3. CrowdStrike Holdings

Unlike Fortinet and Palo Alto, CrowdStrike doesn't deploy any on-site hardware appliances at all. Instead, it offers all of its end-to-end security services through a cloud-based subscription platform called Falcon. This approach is stickier and easier to scale as an organization expands. It served 16,325 subscription customers at the end of fiscal 2022.

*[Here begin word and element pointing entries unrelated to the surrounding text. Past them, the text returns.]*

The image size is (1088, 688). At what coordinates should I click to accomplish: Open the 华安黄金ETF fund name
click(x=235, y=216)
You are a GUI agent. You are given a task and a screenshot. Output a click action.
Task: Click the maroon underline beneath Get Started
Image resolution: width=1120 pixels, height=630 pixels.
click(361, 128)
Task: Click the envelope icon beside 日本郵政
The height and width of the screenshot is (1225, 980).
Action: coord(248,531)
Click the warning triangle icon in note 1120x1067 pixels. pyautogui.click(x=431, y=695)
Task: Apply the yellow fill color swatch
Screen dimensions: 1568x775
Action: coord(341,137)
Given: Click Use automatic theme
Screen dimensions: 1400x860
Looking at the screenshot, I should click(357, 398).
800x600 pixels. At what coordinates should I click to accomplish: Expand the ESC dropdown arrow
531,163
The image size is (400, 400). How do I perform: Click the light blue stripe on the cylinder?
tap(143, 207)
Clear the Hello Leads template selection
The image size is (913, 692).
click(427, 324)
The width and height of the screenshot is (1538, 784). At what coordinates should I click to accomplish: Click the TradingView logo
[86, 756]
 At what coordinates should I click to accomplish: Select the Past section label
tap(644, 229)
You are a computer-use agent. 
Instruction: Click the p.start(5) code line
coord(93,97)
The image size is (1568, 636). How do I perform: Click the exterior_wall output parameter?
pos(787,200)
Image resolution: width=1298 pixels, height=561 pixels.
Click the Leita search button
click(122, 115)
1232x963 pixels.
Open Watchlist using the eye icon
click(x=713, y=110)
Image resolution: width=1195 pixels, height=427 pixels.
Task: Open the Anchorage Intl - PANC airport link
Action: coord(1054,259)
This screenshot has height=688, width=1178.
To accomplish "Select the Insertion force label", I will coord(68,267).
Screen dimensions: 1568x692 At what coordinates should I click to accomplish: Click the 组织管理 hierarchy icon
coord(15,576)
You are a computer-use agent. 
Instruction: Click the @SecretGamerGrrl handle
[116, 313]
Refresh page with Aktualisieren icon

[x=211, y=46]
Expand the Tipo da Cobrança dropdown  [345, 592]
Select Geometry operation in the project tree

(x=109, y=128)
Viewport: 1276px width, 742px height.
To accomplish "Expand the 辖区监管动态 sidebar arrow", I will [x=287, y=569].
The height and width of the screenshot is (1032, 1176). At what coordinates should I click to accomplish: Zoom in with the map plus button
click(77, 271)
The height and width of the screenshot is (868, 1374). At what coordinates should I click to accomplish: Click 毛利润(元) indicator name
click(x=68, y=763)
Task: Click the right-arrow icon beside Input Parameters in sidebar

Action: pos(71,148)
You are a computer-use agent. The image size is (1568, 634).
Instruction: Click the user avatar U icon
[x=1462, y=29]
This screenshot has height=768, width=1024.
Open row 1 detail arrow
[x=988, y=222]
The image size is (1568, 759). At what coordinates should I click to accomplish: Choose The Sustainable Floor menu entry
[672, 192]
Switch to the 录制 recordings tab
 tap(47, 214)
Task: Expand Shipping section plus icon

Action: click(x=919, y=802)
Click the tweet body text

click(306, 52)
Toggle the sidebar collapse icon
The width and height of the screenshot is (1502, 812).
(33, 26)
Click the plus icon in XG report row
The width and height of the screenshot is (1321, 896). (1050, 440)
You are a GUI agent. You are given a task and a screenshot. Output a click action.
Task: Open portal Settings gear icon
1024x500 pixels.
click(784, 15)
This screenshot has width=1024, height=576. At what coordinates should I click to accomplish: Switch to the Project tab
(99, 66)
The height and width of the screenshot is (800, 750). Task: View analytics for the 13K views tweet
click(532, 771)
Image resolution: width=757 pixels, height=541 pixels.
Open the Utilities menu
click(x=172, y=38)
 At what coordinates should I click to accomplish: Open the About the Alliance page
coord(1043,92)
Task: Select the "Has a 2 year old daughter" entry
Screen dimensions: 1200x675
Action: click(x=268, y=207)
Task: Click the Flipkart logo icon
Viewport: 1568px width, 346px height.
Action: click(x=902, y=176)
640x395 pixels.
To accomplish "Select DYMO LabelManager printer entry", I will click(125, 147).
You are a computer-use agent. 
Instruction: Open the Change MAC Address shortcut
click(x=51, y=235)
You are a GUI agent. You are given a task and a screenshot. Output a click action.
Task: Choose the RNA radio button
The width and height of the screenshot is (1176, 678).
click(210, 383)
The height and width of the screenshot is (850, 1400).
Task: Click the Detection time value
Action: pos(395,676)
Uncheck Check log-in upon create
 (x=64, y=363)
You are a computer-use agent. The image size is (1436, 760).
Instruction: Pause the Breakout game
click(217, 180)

CrowdStrike's disruptive approach enables it to grow at a much faster clip than Fortinet and Palo Alto. Its revenue surged 82% in fiscal 2021 and increased 66% to $1.45 billion in fiscal 2022 (which ended this January), and it expects 47%-49% growth in fiscal 2023.

CrowdStrike's number of customers jumped 65% year over year in the fourth quarter of 2022, and it's kept its dollar-based net retention rate above 120% ever since its IPO in mid-2019. It isn't profitable by GAAP measures yet, but it expects its non-GAAP EPS to grow 54%-69% in fiscal 2023.

CrowdStrike's stock price got a bit overheated in 2021, but it's dropped nearly 40% since hitting its all-time high last November. The stock still looks a bit pricey at about 200 times forward earnings and 20 times this year's sales, but the company's early mover's advantage in cloud-based security, its explosive growth rates, and its high retention rates all justify that premium.